May I have the lines from the one containing "刘宇：转型，还须变革户籍制度 (595, 1513)" to the end of the entries, returned exactly and with nothing else?

Items from a data source
++++++++++++++++++++

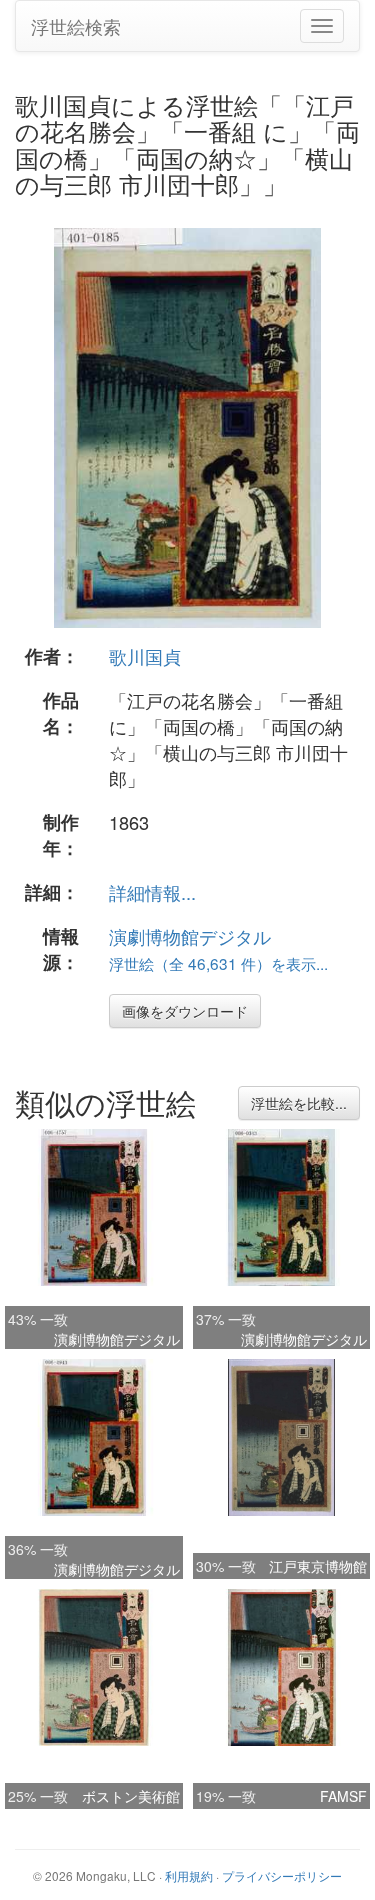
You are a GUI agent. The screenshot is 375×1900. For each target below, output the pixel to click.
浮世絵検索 (76, 26)
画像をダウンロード (185, 1011)
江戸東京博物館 (318, 1566)
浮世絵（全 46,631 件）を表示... (218, 963)
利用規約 (189, 1875)
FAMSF (343, 1796)
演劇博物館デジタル (190, 936)
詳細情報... (152, 892)
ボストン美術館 (131, 1796)
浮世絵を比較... (299, 1103)
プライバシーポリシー (282, 1875)
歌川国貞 (145, 656)
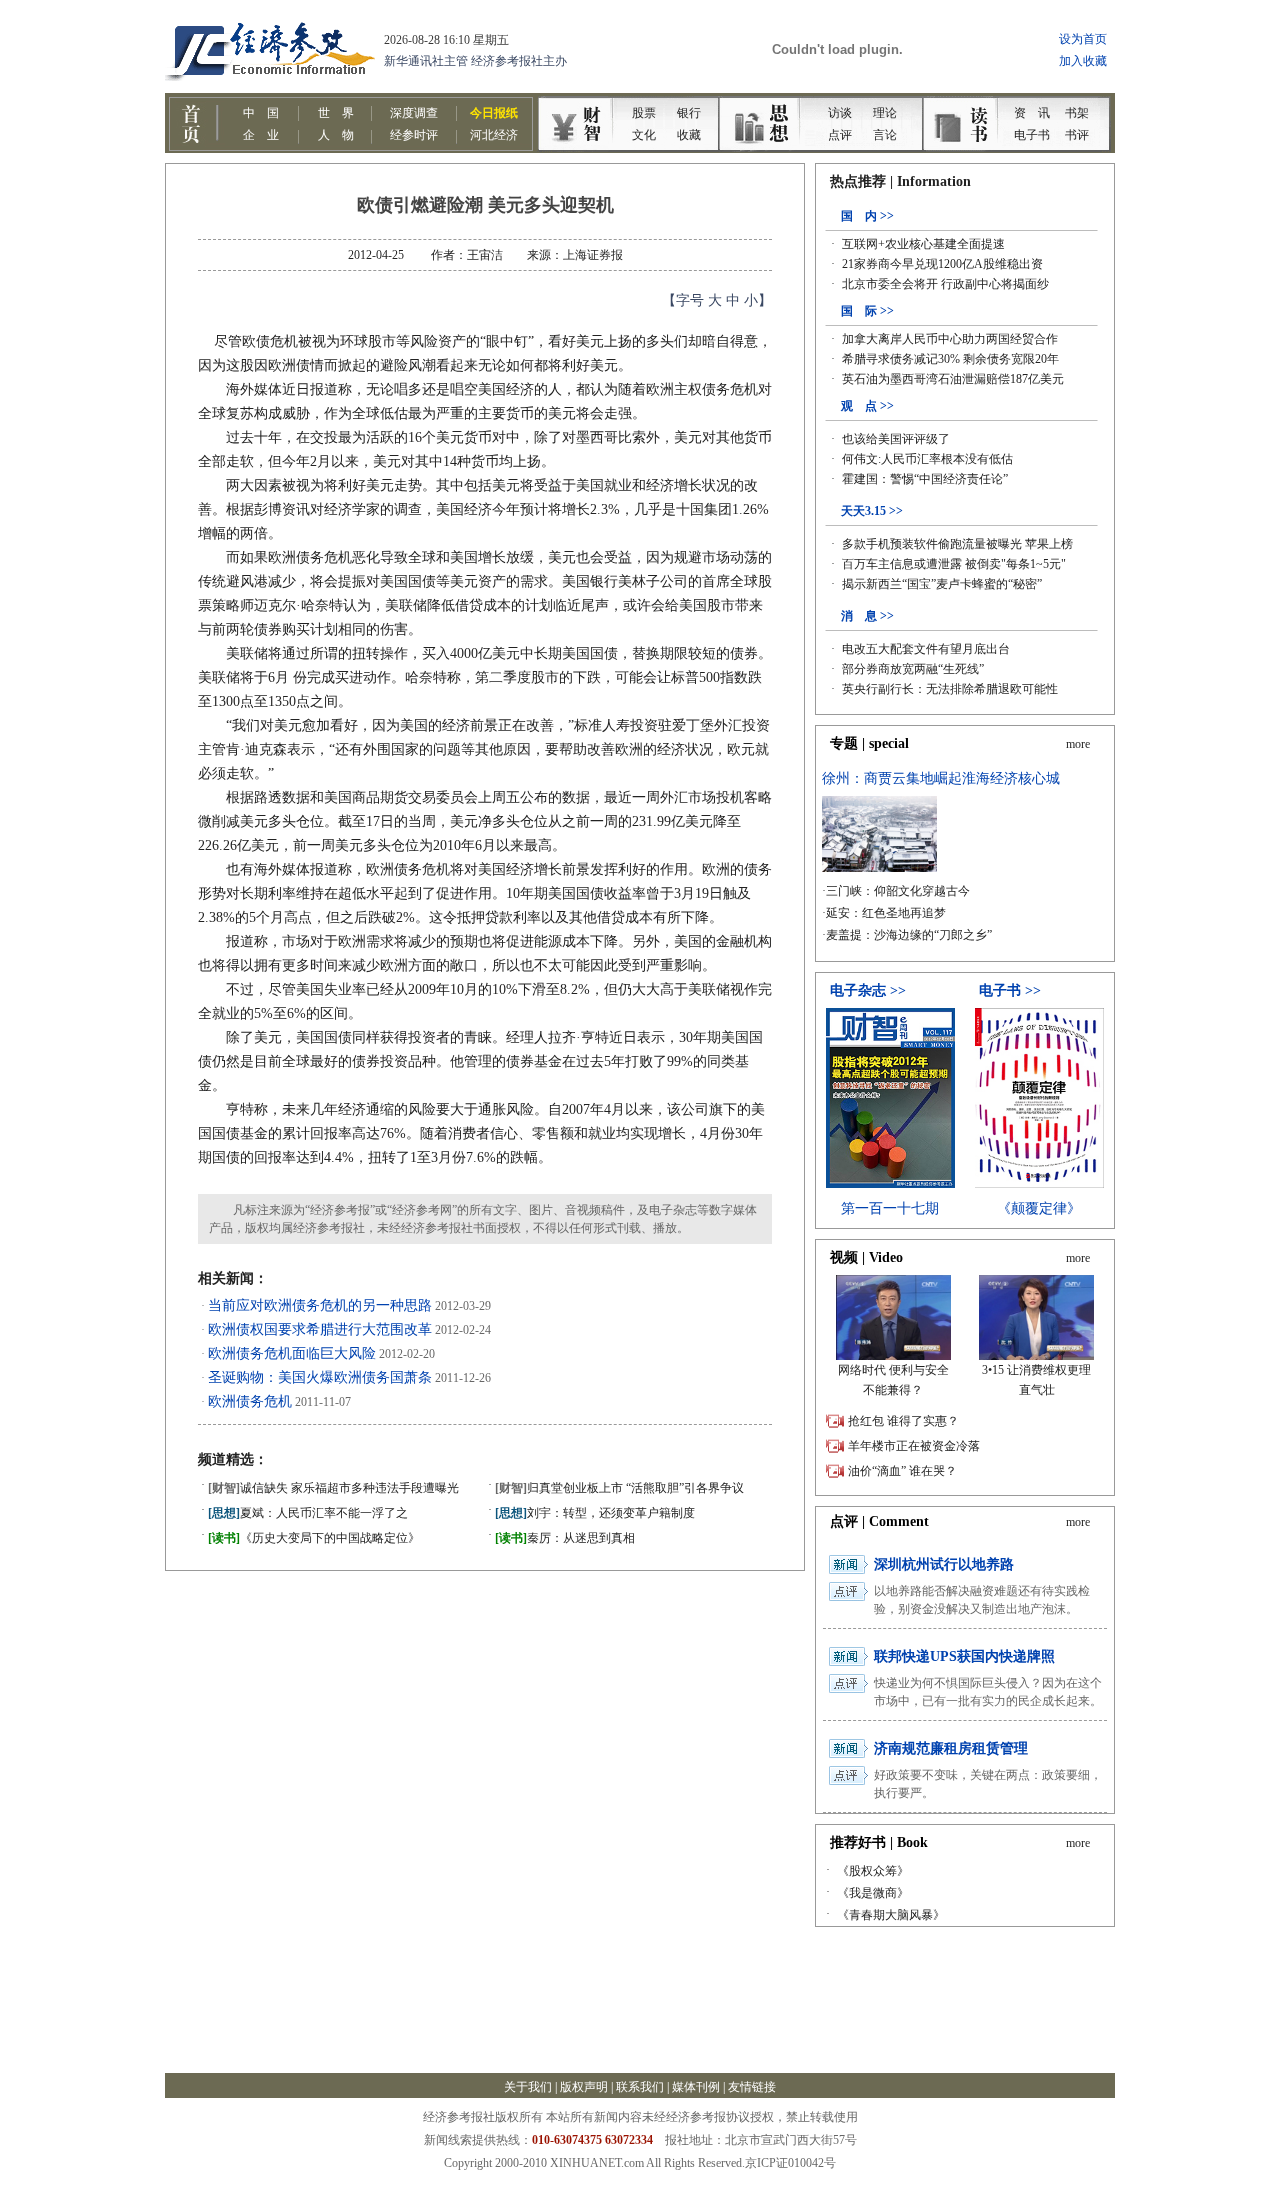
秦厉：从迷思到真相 (565, 1538)
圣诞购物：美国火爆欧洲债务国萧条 (320, 1377)
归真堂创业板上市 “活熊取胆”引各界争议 (619, 1488)
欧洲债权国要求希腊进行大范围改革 (320, 1329)
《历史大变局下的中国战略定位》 (314, 1538)
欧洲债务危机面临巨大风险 (292, 1353)
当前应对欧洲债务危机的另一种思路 (320, 1305)
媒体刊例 (696, 2087)
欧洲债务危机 (250, 1401)
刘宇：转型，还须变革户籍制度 (595, 1513)
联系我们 (640, 2087)
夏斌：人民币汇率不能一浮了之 (308, 1513)
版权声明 (584, 2087)
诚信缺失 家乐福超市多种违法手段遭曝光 (333, 1488)
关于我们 (528, 2087)
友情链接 (752, 2087)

++++++++++++++++++++

Answer to the exercise -
刘宇：转型，还须变革户籍制度 (595, 1513)
联系我们 (640, 2087)
夏斌：人民币汇率不能一浮了之 (308, 1513)
版权声明 (584, 2087)
诚信缺失 家乐福超市多种违法手段遭曝光 (333, 1488)
关于我们 (528, 2087)
友情链接 (752, 2087)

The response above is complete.